Meet Dr. Jillian Roberts
Dr. Roberts works primarily in the area of medically fragile children, and she strives to better understand their quality of life experiences and how to best support them in the education system. She is highly interested in qualitative research methodologies. Dr. Roberts works primarily with graduate students and those who wish to be teachers in schools. She is the co-author of three books: School Children with HIV/AIDS, Disclosing HIV/AIDS to Children, and Starting a Conversation: School Children with Congenital Heart Disease.
What should we know about HIV and AIDS right now?
It is important for people to realize that HIV is a chronic illness–with treatment, people can live long lives. It is important that we ensure good quality of life.
What research projects are you currently working on?
I am interested in learning how to support people who live with illness–how can we ensure that the illness is not the defining feature of their lives? Also, I am interested in how we can best help children learn about sexuality so that their learning is not skewed once they access the internet.
What’s a typical day like in the lab?
I do not work in a lab–as I am a child psychologist. I work with people in a counselling office. I collect data through discussions about their lives.
What type of small advancements do you see in a day/week/month?

_The data_
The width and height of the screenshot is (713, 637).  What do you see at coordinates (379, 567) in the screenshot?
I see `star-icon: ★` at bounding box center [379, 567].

_Your tasks_
1 - Answer these questions using the interview with Dr. Jillian Roberts.
(a) How many books has Dr. Roberts co-authored?
(b) What kind of illness does she say HIV is?
(c) How does she collect data in her work?
2 - Summarize the interview with Dr. Jillian Roberts in two sentences.
3 - Resume the interview with Dr. Jillian Roberts, continuing after its last line.

_Solved problems_
1 -
(a) Three.
(b) A chronic illness.
(c) Through discussions with people about their lives.

2 - Dr. Jillian Roberts is a child psychologist who works mainly with medically fragile children and how to support them in the education system, and she has co-authored three books. She stresses that HIV is a chronic illness with which people can live long lives, and her current research asks how to keep illness from defining people's lives and how to help children learn about sexuality before the internet skews that learning.

3 -
I believe that every day our society is becoming more inclusive. Teachers are learning more every day about how to help children who live with illness. As a society, we are learning to support rather than to stigmatize.
What do you hope to achieve through your research?
I hope to develop in-depth understanding about people’s lived experiences. What is life really like for them? What do they really need to experience greater quality of life?
What excites you about your research?
I love helping people. I want to feel like I was actually helpful. I am excited when knowledge helps to form policies and practices that help people better over time.
What is the most important area of HIV and AIDS research right now?
Although this is not in my direct area of research, I believe the work in the area of vaccinations to be critically important.
Why is now the time to make HIV and AIDS research a priority in Canada?
I believe that once HIV became more of a chronic than terminal illness, many people lost interest in HIV. The sheer fear factor was reduced. However, we forget that an incredible amount of people are living with this disease. Our country can be a leader in terms of how we best support people with HIV.
Why is now the time to make HIV and AIDS research a priority globally?
I am incredibly saddened about the state of HIV in the developing worlds, and these people often do not have access to the medications available to the Western world. I worry about the women and the children–lives and potential lost.
What can Canada offer that sets them apart with HIV and AIDS research?
I believe that Canada can set the bar as to how best to help a person live with an illness. Our Charter of Rights and Freedoms can help define best practices regarding schooling and employment, over a lifetime.
What’s next for HIV and AIDS research in Canada?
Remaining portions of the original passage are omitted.